Laine's sharp reply, half-framed, was drowned out by Spike's abrupt braying, a greeting to the two horses who were wet with nervous sweat and not particularly interested in introductions. Behind Laine, the man snapped his horse's lead rope and said firmly, "Settle down." Shette's eyes went to him, and her face had a strange expression-almost disbelief.

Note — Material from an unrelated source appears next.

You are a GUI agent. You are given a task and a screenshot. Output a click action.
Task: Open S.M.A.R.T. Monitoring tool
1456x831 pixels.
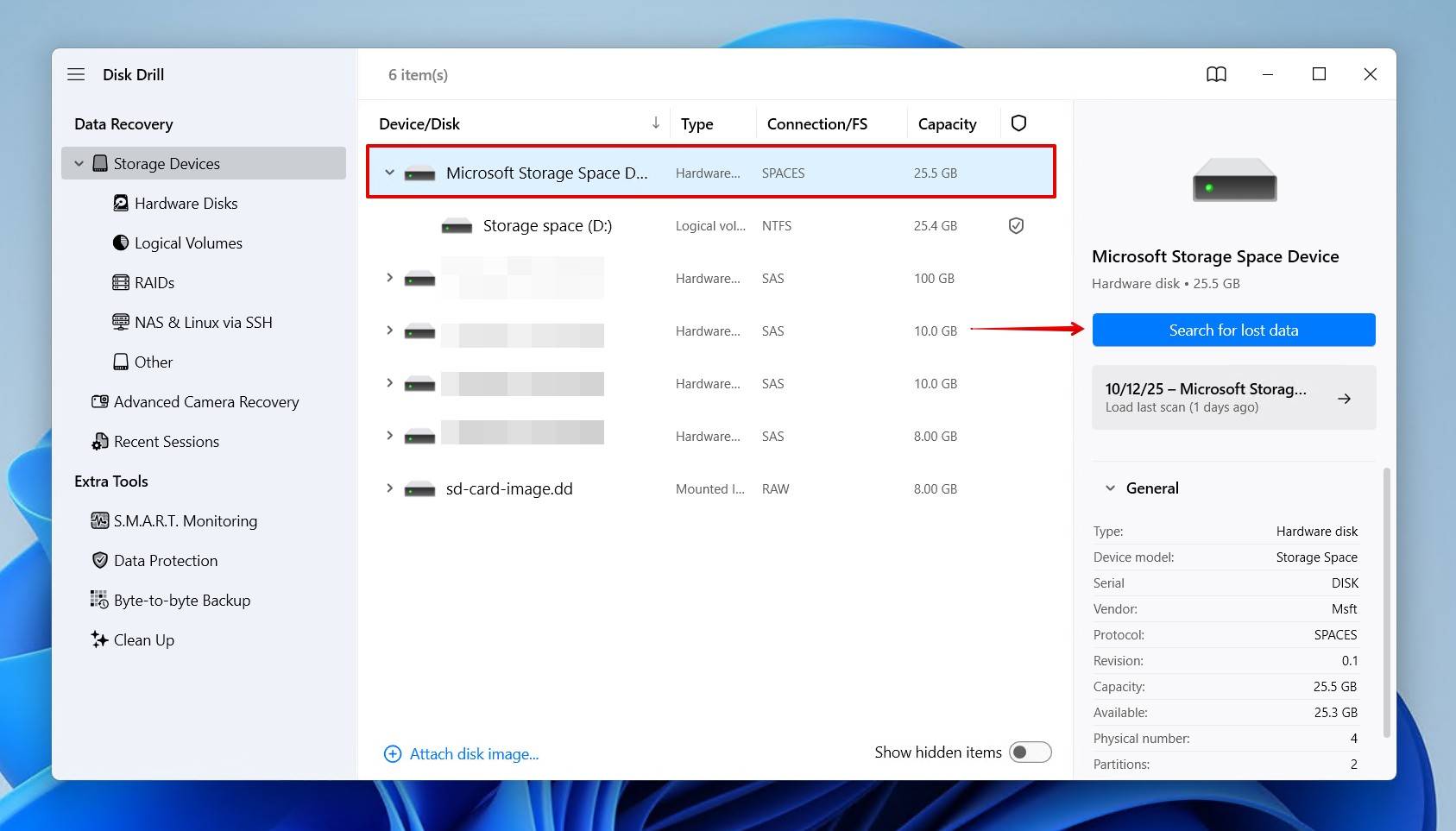pos(185,521)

"Are you all right?" Laine asked her, amused-and then amused again at the incongruity of the question. He was the one with smelly sumac ooze on his shoulders and muck on his boots, his black hair ruffled and messed, sweat dripping off his nose . . . he thought Shette did well when she stifled her sudden laugh.

"Am I all right?" she repeated. "I should be asking you! What's going on, Laine?" She gave the man and horse behind Laine another look, one that grew bolder when no one challenged it. "Who's this?"

"Ehren," the man said. "Your brother helped me out of a bad spot. I'd heard there was magic wandering around, but I never expected such an . . . intense spell."

"Neither did I," Laine grumbled. Or such an intense smell, for that matter. "We need to talk to the caravan master, Ehren, and let him know you've joined us. Not to mention that we've got to find another way through to the trade road."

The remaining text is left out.